I appreciate the style argument you have made. I suspect that's something that will be to some degree normal going forward and it's merely a set of groups arguably on the right who happen to be the ones who've done it first.You have already been given that. Some (not necessarily all!) of the core beliefs of neoreactionaries combined with the chan/trolling aesthetic is what I am offering as the 'loose framework' of the alt-right. I don't see what's insufficient about it.
But there is some descriptive power there. There's the trolling of *****, there's a certain bubblyness reminiscent of Ron Paul's campaigns etc.
Like, we all can see what you are saying there and we can easily recognise it in the field.
There are problems there, too, though. E.g. You asserted that "most MRAs" were part of the alt-right. But most of them don't use such tactics. Even most anti-feminists don't do so. In fact plenty of them are sort of grumpy about looking all too quaint and irrelevant compared to the "troll army". You appear to appreciate none of that, largely due to your camp's compulsion to conflate all anti-feminism, including the MRM (which is about as tangentially semi-true, semi useful and semi absurd as calling the NRA a christian organisation (actually, with some thought the latter sounds way too credible compared to the former, but anyway)).

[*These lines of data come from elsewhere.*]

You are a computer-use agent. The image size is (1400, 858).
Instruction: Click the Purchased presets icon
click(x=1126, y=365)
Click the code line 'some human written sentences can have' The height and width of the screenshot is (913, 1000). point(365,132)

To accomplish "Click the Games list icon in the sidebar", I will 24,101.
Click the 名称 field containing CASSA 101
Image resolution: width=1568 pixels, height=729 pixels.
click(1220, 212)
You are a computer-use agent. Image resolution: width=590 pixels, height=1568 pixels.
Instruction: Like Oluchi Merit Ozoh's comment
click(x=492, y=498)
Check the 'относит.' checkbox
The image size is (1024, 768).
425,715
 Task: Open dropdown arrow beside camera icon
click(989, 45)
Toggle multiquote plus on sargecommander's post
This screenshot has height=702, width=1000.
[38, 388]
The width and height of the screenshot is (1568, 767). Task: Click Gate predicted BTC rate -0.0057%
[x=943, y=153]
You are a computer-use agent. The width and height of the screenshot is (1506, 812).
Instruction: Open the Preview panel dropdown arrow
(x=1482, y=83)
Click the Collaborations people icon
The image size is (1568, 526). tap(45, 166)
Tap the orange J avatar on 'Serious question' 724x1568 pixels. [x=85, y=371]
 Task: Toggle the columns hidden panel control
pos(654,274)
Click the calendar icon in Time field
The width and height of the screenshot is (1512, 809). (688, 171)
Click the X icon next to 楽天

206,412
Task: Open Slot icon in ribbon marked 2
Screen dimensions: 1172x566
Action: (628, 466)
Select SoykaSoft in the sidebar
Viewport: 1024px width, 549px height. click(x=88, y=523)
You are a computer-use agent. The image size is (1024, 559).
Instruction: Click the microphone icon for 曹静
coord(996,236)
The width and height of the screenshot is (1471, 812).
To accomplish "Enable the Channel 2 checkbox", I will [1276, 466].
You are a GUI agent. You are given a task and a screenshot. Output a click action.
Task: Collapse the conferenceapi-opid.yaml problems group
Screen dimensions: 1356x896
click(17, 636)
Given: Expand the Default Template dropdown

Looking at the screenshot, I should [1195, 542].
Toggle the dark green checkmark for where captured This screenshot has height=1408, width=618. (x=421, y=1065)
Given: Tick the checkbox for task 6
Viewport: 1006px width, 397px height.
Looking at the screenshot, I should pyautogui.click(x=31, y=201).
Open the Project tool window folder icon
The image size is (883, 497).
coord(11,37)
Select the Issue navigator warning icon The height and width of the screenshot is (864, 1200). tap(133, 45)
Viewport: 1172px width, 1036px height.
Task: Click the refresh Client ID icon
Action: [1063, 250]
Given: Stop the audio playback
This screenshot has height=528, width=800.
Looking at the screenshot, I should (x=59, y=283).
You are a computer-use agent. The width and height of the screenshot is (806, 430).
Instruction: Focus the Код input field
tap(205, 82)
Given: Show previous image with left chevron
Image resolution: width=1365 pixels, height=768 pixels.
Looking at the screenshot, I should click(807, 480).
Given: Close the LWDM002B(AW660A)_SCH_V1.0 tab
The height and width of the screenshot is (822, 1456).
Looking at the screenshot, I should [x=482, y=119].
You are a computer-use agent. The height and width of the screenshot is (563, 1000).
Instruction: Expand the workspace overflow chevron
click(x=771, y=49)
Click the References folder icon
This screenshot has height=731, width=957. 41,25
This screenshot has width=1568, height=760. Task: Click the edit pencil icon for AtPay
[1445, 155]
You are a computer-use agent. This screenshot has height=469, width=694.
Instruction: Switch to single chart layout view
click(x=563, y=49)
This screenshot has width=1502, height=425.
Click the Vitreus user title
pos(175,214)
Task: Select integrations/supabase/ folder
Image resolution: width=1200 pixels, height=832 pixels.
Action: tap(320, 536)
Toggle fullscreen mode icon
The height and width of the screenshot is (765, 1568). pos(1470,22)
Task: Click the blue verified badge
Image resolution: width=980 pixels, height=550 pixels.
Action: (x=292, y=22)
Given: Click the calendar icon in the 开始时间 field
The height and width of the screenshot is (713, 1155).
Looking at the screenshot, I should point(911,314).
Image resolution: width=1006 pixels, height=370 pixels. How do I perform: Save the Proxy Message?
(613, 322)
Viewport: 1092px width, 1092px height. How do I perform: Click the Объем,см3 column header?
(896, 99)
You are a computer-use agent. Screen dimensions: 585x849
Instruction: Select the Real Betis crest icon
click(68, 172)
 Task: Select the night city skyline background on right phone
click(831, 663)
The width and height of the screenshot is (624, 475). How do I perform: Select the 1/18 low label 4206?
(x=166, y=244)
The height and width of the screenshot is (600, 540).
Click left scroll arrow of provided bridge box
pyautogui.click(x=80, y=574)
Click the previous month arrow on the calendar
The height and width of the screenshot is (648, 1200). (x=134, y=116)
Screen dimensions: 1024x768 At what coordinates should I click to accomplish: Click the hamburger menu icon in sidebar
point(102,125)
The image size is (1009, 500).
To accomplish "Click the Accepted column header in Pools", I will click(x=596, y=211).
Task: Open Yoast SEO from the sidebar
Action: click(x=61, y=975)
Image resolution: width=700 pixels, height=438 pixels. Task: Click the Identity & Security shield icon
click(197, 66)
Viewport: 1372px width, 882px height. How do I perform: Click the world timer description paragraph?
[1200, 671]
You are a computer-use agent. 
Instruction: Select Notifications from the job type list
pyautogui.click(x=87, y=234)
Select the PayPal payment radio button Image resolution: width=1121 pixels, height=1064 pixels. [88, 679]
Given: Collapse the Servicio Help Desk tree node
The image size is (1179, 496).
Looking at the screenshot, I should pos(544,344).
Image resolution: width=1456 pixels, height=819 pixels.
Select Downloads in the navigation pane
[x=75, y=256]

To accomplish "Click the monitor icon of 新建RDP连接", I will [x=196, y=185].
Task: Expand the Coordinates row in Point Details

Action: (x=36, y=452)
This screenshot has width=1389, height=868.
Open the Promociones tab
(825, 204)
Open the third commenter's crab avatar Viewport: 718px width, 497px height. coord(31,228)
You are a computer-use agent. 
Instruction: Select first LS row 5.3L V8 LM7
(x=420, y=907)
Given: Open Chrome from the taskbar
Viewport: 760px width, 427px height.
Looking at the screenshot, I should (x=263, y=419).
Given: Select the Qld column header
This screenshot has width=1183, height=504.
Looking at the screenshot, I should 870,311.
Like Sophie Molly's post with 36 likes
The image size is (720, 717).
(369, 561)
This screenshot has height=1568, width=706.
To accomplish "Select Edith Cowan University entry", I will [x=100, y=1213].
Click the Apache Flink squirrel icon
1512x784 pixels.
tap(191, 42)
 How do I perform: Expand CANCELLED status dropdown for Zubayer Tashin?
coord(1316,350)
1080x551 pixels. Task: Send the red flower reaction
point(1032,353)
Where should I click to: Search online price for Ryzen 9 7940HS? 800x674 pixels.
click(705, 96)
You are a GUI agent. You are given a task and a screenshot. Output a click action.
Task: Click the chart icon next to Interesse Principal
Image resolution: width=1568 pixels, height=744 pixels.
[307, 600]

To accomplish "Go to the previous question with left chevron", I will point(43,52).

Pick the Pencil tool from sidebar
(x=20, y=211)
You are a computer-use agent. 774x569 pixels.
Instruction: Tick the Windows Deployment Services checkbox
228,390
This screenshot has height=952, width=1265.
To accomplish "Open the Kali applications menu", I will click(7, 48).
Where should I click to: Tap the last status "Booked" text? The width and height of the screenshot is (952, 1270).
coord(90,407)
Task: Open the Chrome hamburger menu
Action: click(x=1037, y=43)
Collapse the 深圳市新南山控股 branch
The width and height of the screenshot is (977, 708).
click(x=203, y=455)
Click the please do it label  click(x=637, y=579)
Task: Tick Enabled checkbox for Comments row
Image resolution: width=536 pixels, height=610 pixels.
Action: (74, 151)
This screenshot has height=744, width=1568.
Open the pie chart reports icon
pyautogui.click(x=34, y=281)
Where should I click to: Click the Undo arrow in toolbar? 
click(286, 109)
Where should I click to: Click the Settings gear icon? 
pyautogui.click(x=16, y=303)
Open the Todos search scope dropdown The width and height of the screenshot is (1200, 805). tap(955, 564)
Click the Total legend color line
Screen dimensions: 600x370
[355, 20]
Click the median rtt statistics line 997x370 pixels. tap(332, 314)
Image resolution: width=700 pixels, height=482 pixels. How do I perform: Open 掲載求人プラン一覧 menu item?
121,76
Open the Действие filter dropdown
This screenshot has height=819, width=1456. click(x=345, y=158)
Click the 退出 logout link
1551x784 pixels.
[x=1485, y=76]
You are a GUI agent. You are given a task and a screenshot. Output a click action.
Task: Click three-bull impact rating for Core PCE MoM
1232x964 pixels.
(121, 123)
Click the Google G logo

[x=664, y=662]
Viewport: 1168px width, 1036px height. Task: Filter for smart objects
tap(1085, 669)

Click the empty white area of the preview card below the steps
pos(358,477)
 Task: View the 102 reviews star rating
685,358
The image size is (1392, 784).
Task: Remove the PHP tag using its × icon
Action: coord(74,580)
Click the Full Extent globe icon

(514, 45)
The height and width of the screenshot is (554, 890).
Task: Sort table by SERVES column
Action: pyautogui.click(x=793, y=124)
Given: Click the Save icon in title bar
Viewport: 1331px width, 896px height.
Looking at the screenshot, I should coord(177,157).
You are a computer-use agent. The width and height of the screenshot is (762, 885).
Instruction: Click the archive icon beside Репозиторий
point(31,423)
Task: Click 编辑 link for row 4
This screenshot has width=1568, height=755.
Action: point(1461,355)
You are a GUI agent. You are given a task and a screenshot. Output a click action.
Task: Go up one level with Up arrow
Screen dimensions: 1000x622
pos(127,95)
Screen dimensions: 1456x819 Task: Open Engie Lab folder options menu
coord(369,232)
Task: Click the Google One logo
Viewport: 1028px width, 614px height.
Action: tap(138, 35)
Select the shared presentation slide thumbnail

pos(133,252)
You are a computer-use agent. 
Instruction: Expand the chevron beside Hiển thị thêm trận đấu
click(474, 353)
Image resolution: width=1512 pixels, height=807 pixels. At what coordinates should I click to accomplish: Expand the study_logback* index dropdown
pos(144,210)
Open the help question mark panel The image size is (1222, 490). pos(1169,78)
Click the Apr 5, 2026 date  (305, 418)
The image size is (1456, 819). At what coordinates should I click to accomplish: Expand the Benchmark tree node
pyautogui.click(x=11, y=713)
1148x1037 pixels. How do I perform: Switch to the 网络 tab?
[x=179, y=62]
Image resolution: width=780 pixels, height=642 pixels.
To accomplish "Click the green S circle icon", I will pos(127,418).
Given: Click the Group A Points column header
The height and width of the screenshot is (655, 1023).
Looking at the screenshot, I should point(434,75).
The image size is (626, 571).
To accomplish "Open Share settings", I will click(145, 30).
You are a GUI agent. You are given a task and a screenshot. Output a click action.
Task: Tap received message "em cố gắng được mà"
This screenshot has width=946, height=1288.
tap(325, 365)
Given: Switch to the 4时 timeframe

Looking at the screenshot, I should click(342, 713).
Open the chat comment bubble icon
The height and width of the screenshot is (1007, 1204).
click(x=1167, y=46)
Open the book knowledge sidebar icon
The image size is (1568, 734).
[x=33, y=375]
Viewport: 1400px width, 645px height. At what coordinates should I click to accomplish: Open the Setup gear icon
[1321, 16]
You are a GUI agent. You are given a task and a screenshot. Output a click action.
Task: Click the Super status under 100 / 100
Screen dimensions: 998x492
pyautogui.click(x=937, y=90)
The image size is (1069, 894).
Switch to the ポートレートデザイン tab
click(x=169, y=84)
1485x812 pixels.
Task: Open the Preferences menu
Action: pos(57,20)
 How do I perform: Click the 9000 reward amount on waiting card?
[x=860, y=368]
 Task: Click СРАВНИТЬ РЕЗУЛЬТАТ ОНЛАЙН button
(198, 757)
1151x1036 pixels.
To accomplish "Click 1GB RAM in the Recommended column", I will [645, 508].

Similarly many people you would file as alt-right or at least as dangerously close based on views of theirs you would call islamophobic don't memefy well and have similar gripes about the relevant culture.
But none the less, there is some meat to the aestetic case you have made.
You have to make some argument about the denominators of the content as well. You can argue that this is some loose alliance or whatever. But you have to offer something persuasive on that front.
So far all you have shown in any convicing way is that there are all manner of groups who use these tactics, except when they don't, because they feel the concensus of centre/centre-left media is favoring their more powerful opposition.
Yeah, well, congrats, we just managed to define asymetric conflict in political media. Duh.
I don't think this is a nstrong argument. Other movements/phenomena were around for the better part of an afternoon and there was some commonly agreed stable concept of who and what they are (not necessarily one that wasn't partially incorrect - not the point). E.g. Occupy, the Tea Party.Well, duh. Neo-Nazis have been around for decades. The alt-right is relatively new. If you're expecting the term to be as well-defined as "Neo-Nazi," you are again, sorry to say it, doomed to disappointment. Wait three or four decades and maybe it will be.